How specific does exclusivity language need to be?

Very specific. Vague exclusivity like "no competing businesses" is nearly unenforceable. Your exclusivity clause should define the protected product/service category by SKU category, percentage of gross sales threshold, or specific named items — not broad business descriptions. The more specific, the better your enforcement odds.

What are common carve-outs that weaken exclusivity?

Common carve-outs include: existing tenants at signing (grandfather clause), anchor tenants, uses comprising less than X% of gross sales, internet/e-commerce sales, and kiosk/cart operators. Every carve-out potentially lets a competitor in — negotiate them out or narrow them significantly using dollar caps instead of percentage thresholds.

What remedies should I negotiate if exclusivity is violated?

The strongest remedies are: (1) rent abatement — reduce rent by 35–50% during the violation period starting on the competing tenant's opening date; (2) lease termination right if violation persists beyond 30–60 days after written notice; (3) injunctive relief explicitly reserved; (4) landlord's obligation to cure including not renewing the competing tenant's lease.

Does exclusivity survive an assignment or sublease?

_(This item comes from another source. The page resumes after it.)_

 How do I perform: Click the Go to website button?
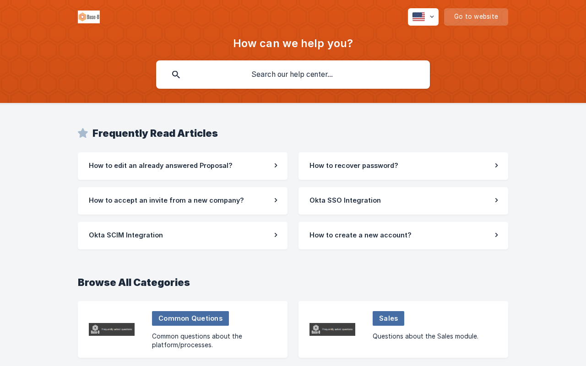476,17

Only if it's explicitly stated in the lease. Without express language, exclusivity rights are often considered personal to the original tenant. Negotiate for exclusivity to run with the lease and bind any successor landlord. Consider also requesting that your exclusivity be documented in a landlord estoppel certificate at closing.

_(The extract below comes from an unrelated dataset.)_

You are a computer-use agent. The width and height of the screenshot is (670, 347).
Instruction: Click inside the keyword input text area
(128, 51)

Can I get exclusivity in a multi-story mall or large mixed-use development?

Exclusivity in large mixed-use or regional mall settings is harder to get and typically limited to your wing, floor, or a defined radius. Define the "protected area" precisely — "the shopping center" may mean just your strip while the landlord's adjacent parcel is unaffected. Consider negotiating a smaller but tighter protected zone rather than a large but unenforceable one.


This article is for informational purposes only and does not constitute legal advice. Consult a qualified commercial real estate attorney before signing any lease. Exclusivity clause laws vary by state, and enforcement depends heavily on specific lease language and local court precedents.